---------- INPUT FOR THIS TASK

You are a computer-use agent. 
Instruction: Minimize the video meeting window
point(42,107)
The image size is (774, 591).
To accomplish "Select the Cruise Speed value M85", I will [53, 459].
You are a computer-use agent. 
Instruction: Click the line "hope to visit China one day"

--------------------
---------- INPUT FOR THIS TASK

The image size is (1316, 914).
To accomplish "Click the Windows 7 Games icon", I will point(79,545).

--------------------

◆ **WHAT YOU WILL DO**:
Above are the entries. Copy exactly the part that opens with the line containing "Instruction: Minimize the" and closes with the line containing "Instruction: Click the", and no more.

◆ **EXERCISE RESULT**:
Instruction: Minimize the video meeting window
point(42,107)
The image size is (774, 591).
To accomplish "Select the Cruise Speed value M85", I will [53, 459].
You are a computer-use agent. 
Instruction: Click the line "hope to visit China one day"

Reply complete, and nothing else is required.